_AUFGABENSTELLUNG_
Gib bitte an, wie viele der Zeilen unten die Zeichenfolge „height“ enthalten. Nenne nur die Zahl.

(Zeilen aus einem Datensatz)
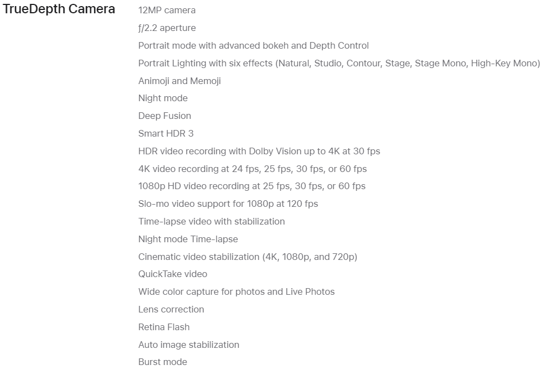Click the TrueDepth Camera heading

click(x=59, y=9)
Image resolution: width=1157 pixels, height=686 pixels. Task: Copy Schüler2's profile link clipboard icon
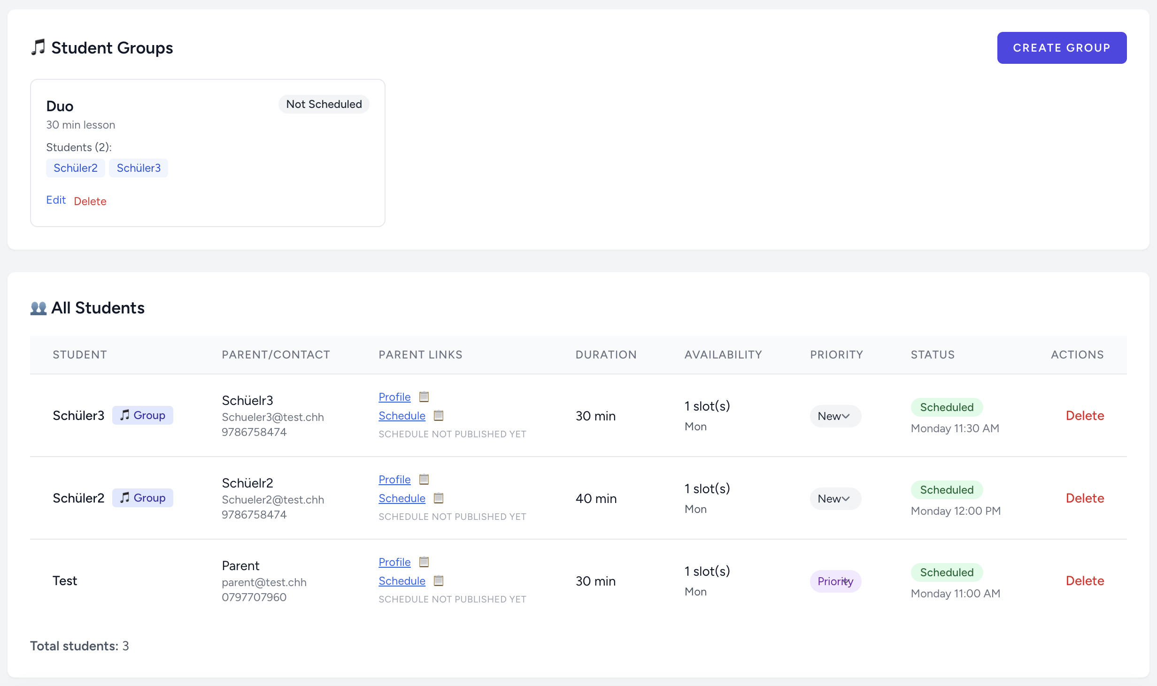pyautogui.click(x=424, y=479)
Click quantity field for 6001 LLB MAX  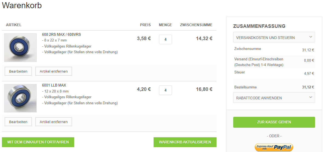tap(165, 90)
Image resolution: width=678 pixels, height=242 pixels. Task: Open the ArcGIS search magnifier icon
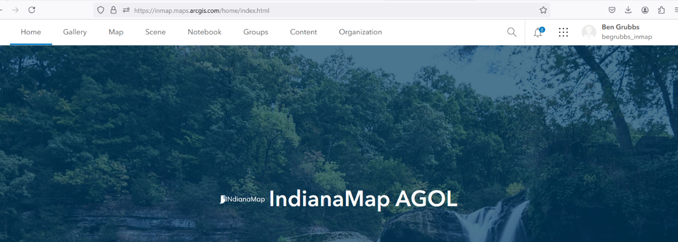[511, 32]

_ERGEBNIS_
2